NEW DELHI: The central government signed commercial agreements to take government-funded Artificial Intelligence technology for predicting premature births out of the laboratory into hospitals, as Union Minister Dr. Jitendra Singh launched the outcomes of the decade-long GARBH-INi research programme at India Habitat Centre in New Delhi on Monday.
“The children born today will define the country's strength and productivity in 2047,” said Singh adding” “Initiatives like GARBH-INi are part of a larger national mission linking science with long-term nation-building.”
At the event, the government signed technology transfer and deployment agreements with three private companies to roll out risk-prediction tools and gut-bacteria-based treatments developed under the programme.
Every year, India loses more newborns to premature birth than almost any other country. Babies born before 37 weeks face a far higher risk of dying in their first days or living with lifelong health problems. For decades, doctors have had few ways to know in advance which pregnancies were most at risk.
GARBH-INi, run by the Department of Biotechnology, enrolled 12,000 pregnant women across India, one of South Asia's largest pregnancy studies, collecting 1.6 million biological samples and one million ultrasound images. From that data, scientists built AI models to estimate pregnancy duration and flag early labour risk using patterns drawn entirely from Indian women and based not Western hospital data.
The minister said the initiative has successfully enrolled around 12,000 pregnant women, creating one of South Asia’s largest pregnancy cohorts. The programme has generated a vast repository of over 1.6 million well-characterised biospecimens and more than one million ultrasound images, forming a strong foundation for advanced research.

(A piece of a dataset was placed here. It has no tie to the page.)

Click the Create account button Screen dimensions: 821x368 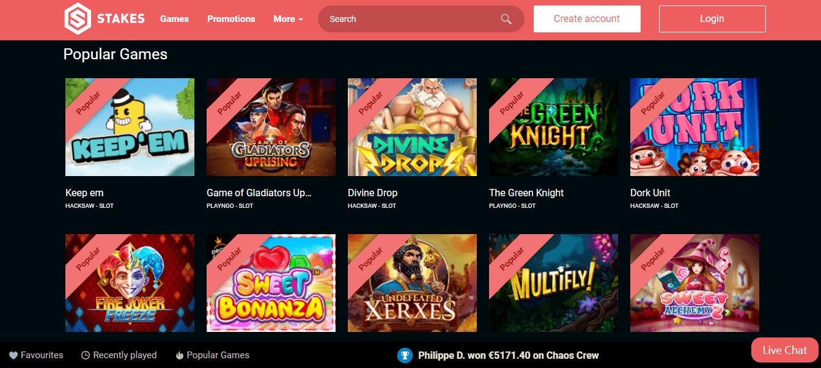[x=587, y=19]
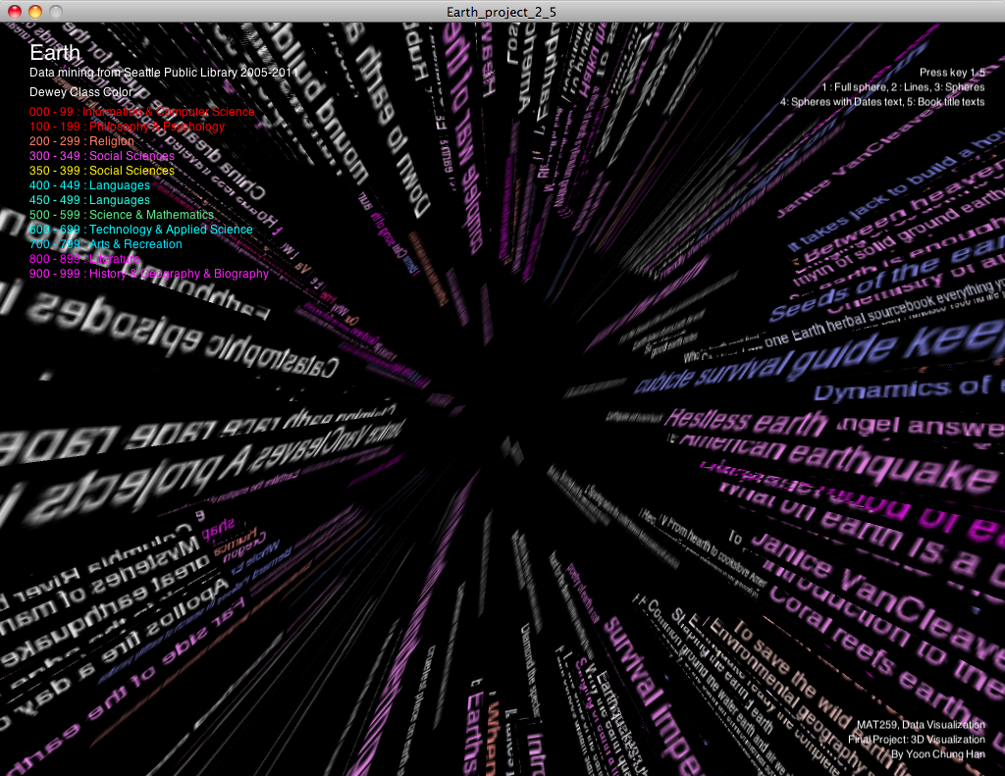This screenshot has width=1005, height=776.
Task: Click the 300 - 349 Social Sciences label
Action: (x=102, y=156)
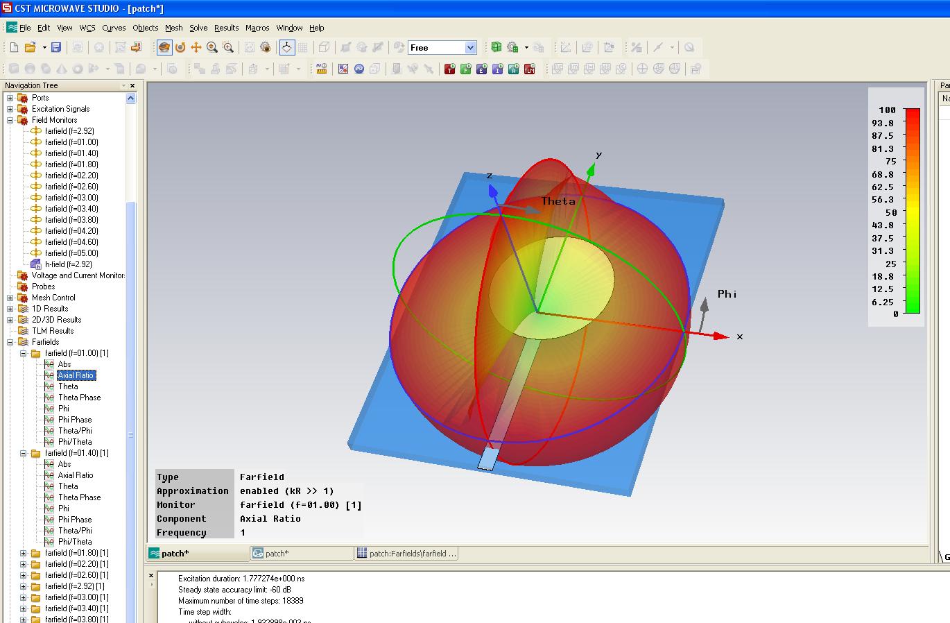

Most medical AI in use today was trained on patients in Europe or the United States. Indian women have different body types, diets, gut bacteria and genetic profiles and a tool built for one population can miss warning signs in another.
The Minister also released a compendium documenting the programme's key findings, and announced the GARBH-INi-DRISHTI data-sharing platform to give researchers across India access to the biorepository.
NITI Aayog Member Dr VK Paul, who attended the event, called on the programme to now focus on "effectively utilising the tools and predictive models developed so far."